Un ambiente caldo d’inverno e fresco d’estate mette a proprio agio il cliente e lo invoglia all’acquisto. Nella progettazione di un centro commerciale, quindi, è indispensabile predisporre l’impianto di aerazione dedicato alla struttura principale. Per fare questo bisogna tenere in considerazione le dimensioni, la geometria, la ripartizione degli spazi da climatizzare, il loro uso e l’occupazione durante l’arco della giornata. Sono altrettanto importanti fattori come l’illuminazione naturale e le caratteristiche termofisiche della strutture opache.

Nella fase iniziale vanno, dunque, definiti alcuni punti essenziali come:

  • la potenzialità impegnata dagli impianti;

  • l’utilizzo dei diversi fluidi vettori per i servizi di riscaldamento e raffreddamento;

  • la disponibilità o meno di diverse fonti di energia;

  • gli apporti gratuiti di calore all’interno;

  • l’ubicazione e la funzionalità delle apparecchiature;

  • la ventilazione degli spazi;

  • le leggi in vigore.

Non meno importante è la presenza di aree di ristoro. In presenza di queste, infatti, bisogna aggiungere un considerevole aumento della portata di aria esterna necessaria per la ventilazione dei vapori. Così come a presenza di locali per i fumatori necessita di una ulteriore attenzione ai ricambi di aria.

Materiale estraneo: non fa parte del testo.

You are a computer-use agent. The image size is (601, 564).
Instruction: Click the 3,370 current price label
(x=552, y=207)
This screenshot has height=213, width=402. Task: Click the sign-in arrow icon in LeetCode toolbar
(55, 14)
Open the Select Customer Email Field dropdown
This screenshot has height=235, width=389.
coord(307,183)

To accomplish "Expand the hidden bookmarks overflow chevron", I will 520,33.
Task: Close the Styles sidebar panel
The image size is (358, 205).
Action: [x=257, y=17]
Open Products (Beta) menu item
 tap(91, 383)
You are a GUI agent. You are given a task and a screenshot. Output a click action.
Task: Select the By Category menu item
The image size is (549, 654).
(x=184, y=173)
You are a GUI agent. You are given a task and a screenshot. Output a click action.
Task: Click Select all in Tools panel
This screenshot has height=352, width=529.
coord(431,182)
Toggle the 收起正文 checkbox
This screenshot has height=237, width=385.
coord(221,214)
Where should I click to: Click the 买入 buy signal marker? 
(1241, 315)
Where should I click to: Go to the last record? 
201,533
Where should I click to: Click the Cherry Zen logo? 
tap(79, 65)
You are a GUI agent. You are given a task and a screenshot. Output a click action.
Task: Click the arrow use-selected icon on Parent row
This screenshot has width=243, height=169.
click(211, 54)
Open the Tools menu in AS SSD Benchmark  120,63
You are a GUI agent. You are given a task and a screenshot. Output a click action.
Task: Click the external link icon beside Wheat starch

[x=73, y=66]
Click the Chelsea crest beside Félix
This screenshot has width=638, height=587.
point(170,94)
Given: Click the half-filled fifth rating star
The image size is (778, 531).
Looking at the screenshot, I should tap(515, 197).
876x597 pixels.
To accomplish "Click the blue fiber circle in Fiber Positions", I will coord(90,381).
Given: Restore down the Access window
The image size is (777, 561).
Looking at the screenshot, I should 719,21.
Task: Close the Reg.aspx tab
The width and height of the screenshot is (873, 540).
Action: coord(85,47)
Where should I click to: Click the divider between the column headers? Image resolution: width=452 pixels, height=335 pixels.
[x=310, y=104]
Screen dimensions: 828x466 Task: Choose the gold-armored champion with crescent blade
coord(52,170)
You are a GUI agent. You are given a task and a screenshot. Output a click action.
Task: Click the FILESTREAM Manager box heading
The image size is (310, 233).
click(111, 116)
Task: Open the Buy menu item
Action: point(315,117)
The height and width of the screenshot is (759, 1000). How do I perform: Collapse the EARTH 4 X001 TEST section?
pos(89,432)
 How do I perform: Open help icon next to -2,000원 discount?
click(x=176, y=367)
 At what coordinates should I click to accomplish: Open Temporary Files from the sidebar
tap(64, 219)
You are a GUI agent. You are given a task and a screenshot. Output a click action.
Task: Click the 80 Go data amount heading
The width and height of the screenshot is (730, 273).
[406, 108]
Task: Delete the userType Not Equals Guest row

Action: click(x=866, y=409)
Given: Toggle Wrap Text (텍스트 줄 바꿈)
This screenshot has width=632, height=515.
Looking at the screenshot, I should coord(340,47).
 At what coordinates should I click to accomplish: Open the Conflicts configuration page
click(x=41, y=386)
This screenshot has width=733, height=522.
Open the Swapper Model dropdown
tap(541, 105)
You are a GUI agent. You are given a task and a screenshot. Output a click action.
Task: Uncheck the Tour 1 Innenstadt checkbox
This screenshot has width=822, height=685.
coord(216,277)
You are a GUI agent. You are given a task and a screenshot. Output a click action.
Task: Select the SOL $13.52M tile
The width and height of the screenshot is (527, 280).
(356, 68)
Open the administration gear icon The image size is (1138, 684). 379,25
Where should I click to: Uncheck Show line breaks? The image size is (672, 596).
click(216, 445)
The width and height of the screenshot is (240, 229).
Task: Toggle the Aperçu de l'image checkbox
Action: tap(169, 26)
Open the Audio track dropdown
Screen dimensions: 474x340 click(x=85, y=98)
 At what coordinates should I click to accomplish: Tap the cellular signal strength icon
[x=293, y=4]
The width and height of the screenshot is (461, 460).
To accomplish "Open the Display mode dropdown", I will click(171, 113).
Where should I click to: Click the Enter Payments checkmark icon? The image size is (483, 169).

Tutte le indicazioni progettuali sono stabilite dalle normative in vigore. Per quanto riguarda gli impianti per centri commerciali, fattore da non dimenticare è la coesistenza di esercizi e di attività anche molto diverse tra loro. Ad esempio, all’interno dello stesso centro convivono fast food, tavole calde, ristorante, supermercati alimentari, negozi generici ecc. con esigenze molto diverse fra loro. È, quindi, necessario affidarsi a ditte specializzate, che sappiano identificare delle soluzioni adeguate.